Required action: Exact repetition is required: output every record in full.

*** Opening of Provided records ***

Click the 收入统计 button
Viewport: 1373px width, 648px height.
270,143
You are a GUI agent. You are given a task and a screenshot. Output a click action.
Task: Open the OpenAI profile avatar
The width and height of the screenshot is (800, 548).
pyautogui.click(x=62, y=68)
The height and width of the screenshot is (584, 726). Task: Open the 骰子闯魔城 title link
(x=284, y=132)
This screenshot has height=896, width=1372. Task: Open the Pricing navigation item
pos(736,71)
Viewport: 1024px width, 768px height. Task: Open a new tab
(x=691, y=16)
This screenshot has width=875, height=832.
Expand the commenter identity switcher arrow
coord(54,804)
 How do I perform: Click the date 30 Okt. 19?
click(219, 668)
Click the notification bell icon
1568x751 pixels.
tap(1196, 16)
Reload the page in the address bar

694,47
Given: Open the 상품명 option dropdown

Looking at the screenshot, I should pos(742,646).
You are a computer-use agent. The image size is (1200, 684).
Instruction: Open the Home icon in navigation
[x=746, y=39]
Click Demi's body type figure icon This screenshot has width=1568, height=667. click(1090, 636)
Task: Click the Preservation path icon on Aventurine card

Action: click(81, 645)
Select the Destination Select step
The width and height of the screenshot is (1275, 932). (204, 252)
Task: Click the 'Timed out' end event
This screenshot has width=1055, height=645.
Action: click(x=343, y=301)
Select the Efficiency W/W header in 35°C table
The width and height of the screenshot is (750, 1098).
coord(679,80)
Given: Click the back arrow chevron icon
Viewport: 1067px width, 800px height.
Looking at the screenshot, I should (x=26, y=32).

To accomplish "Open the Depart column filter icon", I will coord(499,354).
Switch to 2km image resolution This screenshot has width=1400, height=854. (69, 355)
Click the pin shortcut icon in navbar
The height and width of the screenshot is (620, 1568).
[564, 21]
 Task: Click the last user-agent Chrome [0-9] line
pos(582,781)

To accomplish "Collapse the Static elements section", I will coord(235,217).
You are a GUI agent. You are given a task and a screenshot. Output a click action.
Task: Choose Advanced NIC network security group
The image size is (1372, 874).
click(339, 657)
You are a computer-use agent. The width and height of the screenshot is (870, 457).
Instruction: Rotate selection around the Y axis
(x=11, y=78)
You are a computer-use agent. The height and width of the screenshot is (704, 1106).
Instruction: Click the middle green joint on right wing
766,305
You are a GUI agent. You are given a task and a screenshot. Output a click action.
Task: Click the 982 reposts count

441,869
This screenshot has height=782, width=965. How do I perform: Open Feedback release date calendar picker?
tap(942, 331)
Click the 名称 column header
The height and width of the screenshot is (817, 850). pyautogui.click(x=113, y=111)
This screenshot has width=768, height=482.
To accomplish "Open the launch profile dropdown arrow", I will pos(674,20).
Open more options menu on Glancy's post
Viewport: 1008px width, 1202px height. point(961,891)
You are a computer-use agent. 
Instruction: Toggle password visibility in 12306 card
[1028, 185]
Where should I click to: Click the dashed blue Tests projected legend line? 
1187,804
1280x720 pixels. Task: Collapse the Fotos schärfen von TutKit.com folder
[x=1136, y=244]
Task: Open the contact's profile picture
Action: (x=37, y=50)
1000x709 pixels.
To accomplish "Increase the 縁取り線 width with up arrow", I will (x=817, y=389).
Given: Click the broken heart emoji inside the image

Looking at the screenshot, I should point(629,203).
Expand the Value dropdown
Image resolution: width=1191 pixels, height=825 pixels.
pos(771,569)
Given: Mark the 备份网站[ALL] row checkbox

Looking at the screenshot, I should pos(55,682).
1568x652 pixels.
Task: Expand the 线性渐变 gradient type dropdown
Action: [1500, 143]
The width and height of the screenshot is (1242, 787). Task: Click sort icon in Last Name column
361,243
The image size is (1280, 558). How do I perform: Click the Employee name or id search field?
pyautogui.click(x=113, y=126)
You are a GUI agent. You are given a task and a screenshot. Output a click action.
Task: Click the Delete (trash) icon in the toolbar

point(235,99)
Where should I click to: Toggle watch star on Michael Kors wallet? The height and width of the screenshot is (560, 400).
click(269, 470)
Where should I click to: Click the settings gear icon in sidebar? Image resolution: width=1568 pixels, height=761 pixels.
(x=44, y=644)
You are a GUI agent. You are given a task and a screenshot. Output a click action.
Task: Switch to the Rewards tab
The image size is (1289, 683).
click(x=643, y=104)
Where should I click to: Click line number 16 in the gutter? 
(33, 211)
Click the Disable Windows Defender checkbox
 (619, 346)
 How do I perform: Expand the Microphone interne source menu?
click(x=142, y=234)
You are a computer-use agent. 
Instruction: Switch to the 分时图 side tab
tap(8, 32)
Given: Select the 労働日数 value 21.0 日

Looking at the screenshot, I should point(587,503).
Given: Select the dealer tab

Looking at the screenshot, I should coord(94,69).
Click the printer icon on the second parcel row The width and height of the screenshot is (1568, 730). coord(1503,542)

*** Close of Provided records ***

Exercise answer:
Click the 收入统计 button
Viewport: 1373px width, 648px height.
270,143
You are a GUI agent. You are given a task and a screenshot. Output a click action.
Task: Open the OpenAI profile avatar
The width and height of the screenshot is (800, 548).
pyautogui.click(x=62, y=68)
The height and width of the screenshot is (584, 726). Task: Open the 骰子闯魔城 title link
(x=284, y=132)
This screenshot has height=896, width=1372. Task: Open the Pricing navigation item
pos(736,71)
Viewport: 1024px width, 768px height. Task: Open a new tab
(x=691, y=16)
This screenshot has width=875, height=832.
Expand the commenter identity switcher arrow
coord(54,804)
 How do I perform: Click the date 30 Okt. 19?
click(219, 668)
Click the notification bell icon
1568x751 pixels.
tap(1196, 16)
Reload the page in the address bar

694,47
Given: Open the 상품명 option dropdown

Looking at the screenshot, I should pos(742,646).
You are a computer-use agent. The image size is (1200, 684).
Instruction: Open the Home icon in navigation
[x=746, y=39]
Click Demi's body type figure icon This screenshot has width=1568, height=667. click(1090, 636)
Task: Click the Preservation path icon on Aventurine card

Action: click(81, 645)
Select the Destination Select step
The width and height of the screenshot is (1275, 932). (204, 252)
Task: Click the 'Timed out' end event
This screenshot has width=1055, height=645.
Action: click(x=343, y=301)
Select the Efficiency W/W header in 35°C table
The width and height of the screenshot is (750, 1098).
coord(679,80)
Given: Click the back arrow chevron icon
Viewport: 1067px width, 800px height.
Looking at the screenshot, I should (x=26, y=32).

To accomplish "Open the Depart column filter icon", I will coord(499,354).
Switch to 2km image resolution This screenshot has width=1400, height=854. (69, 355)
Click the pin shortcut icon in navbar
The height and width of the screenshot is (620, 1568).
[564, 21]
 Task: Click the last user-agent Chrome [0-9] line
pos(582,781)

To accomplish "Collapse the Static elements section", I will coord(235,217).
You are a GUI agent. You are given a task and a screenshot. Output a click action.
Task: Choose Advanced NIC network security group
The image size is (1372, 874).
click(339, 657)
You are a computer-use agent. The width and height of the screenshot is (870, 457).
Instruction: Rotate selection around the Y axis
(x=11, y=78)
You are a computer-use agent. The height and width of the screenshot is (704, 1106).
Instruction: Click the middle green joint on right wing
766,305
You are a GUI agent. You are given a task and a screenshot. Output a click action.
Task: Click the 982 reposts count

441,869
This screenshot has height=782, width=965. How do I perform: Open Feedback release date calendar picker?
tap(942, 331)
Click the 名称 column header
The height and width of the screenshot is (817, 850). pyautogui.click(x=113, y=111)
This screenshot has width=768, height=482.
To accomplish "Open the launch profile dropdown arrow", I will pos(674,20).
Open more options menu on Glancy's post
Viewport: 1008px width, 1202px height. point(961,891)
You are a computer-use agent. 
Instruction: Toggle password visibility in 12306 card
[1028, 185]
Where should I click to: Click the dashed blue Tests projected legend line? 
1187,804
1280x720 pixels. Task: Collapse the Fotos schärfen von TutKit.com folder
[x=1136, y=244]
Task: Open the contact's profile picture
Action: (x=37, y=50)
1000x709 pixels.
To accomplish "Increase the 縁取り線 width with up arrow", I will (x=817, y=389).
Given: Click the broken heart emoji inside the image

Looking at the screenshot, I should point(629,203).
Expand the Value dropdown
Image resolution: width=1191 pixels, height=825 pixels.
pos(771,569)
Given: Mark the 备份网站[ALL] row checkbox

Looking at the screenshot, I should pos(55,682).
1568x652 pixels.
Task: Expand the 线性渐变 gradient type dropdown
Action: [1500, 143]
The width and height of the screenshot is (1242, 787). Task: Click sort icon in Last Name column
361,243
The image size is (1280, 558). How do I perform: Click the Employee name or id search field?
pyautogui.click(x=113, y=126)
You are a GUI agent. You are given a task and a screenshot. Output a click action.
Task: Click the Delete (trash) icon in the toolbar

point(235,99)
Where should I click to: Toggle watch star on Michael Kors wallet? The height and width of the screenshot is (560, 400).
click(269, 470)
Where should I click to: Click the settings gear icon in sidebar? Image resolution: width=1568 pixels, height=761 pixels.
(x=44, y=644)
You are a GUI agent. You are given a task and a screenshot. Output a click action.
Task: Switch to the Rewards tab
The image size is (1289, 683).
click(x=643, y=104)
Where should I click to: Click line number 16 in the gutter? 
(33, 211)
Click the Disable Windows Defender checkbox
 (619, 346)
 How do I perform: Expand the Microphone interne source menu?
click(x=142, y=234)
You are a computer-use agent. 
Instruction: Switch to the 分时图 side tab
tap(8, 32)
Given: Select the 労働日数 value 21.0 日

Looking at the screenshot, I should point(587,503).
Given: Select the dealer tab

Looking at the screenshot, I should coord(94,69).
Click the printer icon on the second parcel row The width and height of the screenshot is (1568, 730). coord(1503,542)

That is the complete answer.